The goal of wav2textgrid is to take a two channel wav
file of a
conversation and turn it into a transcribed textgrid ready for further
analysis in R or Praat. To use the package, you’ll need R
, Praat
,
and python
installed.
You can install the development version of wav2textgrid from GitHub with:
# install.packages("devtools")
devtools::install_github("TysonStanley/wav2textgrid")
library(wav2textgrid)
py_setup(path)
# this runs the following
# wav2textgrid relies on the python (the OpenAI whisper model)
# reticulate::use_miniconda("path/r-miniconda-arm64")
# if the following python packages are not installed, use:
# packages = c("ffmpeg-python", "numpy", "scipy", "setuptools-rust", "pydub", "llvmlite", "librosa", "numba",
# "Cmake", "wheel", "setuptools-rust", "pytorch", "torchvision")
# reticulate::conda_install(envname = "~/Desktop/Automation/r-py-automate", packages = packages)
# reticulate::py_install("openai-whisper", pip = TRUE, pip_options = "-U")
# reticulate::py_install("light-the-torch", pip = TRUE, pip_options = "-U")
wav_file = "path/example.wav"
auto_textgrid(wav_file)
#> → Default prompt:
#> 'I was like, was like, I'm like, um, ah, huh, and so, so um, uh, and um, mm-hmm, like um, so like, like it's, it's like, i mean, yeah, uh-huh, hmm, right, ok so, uh so, so uh, yeah so, you know, it's uh, uh and, and uh'
#> ✔ Step 1 of 5 [2.6s]
#> ✔ Step 2 of 5 [1.8s]
#> ✔ Step 3 of 5 [5m 11.3s]
#> ✔ Step 4 of 5 [262ms]
#> ✔ Step 5 of 5 [68ms]
#> ℹ Written to path/example_output.TextGrid
The output is a textgrid that can be loaded directly into Praat or can
be read into R via readtextgrid
package.
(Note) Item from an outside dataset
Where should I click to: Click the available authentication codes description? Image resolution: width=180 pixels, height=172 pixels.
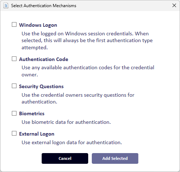88,71
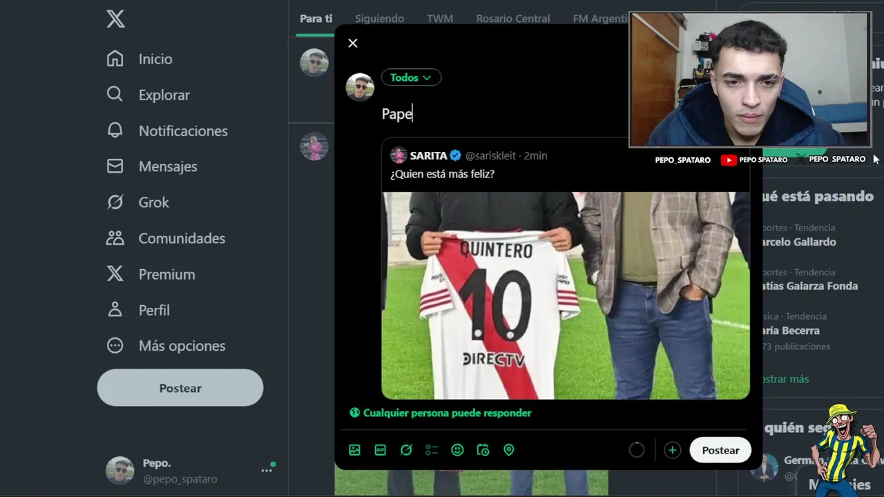Add an image via media icon
Screen dimensions: 884x497
354,450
For the wav file in the
example above (found on GitHub in the inst
folder), running the code
above gives us the following TextGrid (as shown by reading it in using
readtextgrid
).
#> # A tibble: 254 × 6
#> tier_num tier_xmin tier_xmax xmin xmax text
#> <dbl> <dbl> <dbl> <dbl> <dbl> <chr>
#> 1 1 0 281. 0 1.49 n
#> 2 1 0 281. 1.49 4.43 i am participant one on channel one
#> 3 1 0 281. 4.43 8.31 n
#> 4 1 0 281. 8.31 8.96 ok
#> 5 1 0 281. 8.96 9.48 n
#> 6 1 0 281. 9.48 11.7 um you want to start in the top lef…
#> 7 1 0 281. 11.7 15.4 n
#> 8 1 0 281. 15.4 15.7 yes
#> 9 1 0 281. 15.7 17.8 n
#> 10 1 0 281. 17.8 19.4 mine says peggy sue
#> # ℹ 244 more rows
Importantly, we can control a number of features of the transcription to make it more accurate. In this case, we used a noise reduction program and set the threshold of silences to -30 dB. We also use the larger “small” model from Whisper.
auto_textgrid(wav_file, noise_reduction = TRUE, threshold = -30, model_type = "small")
We do recommend the “small” model or larger for more accurate transcription, especially when using the default prompt.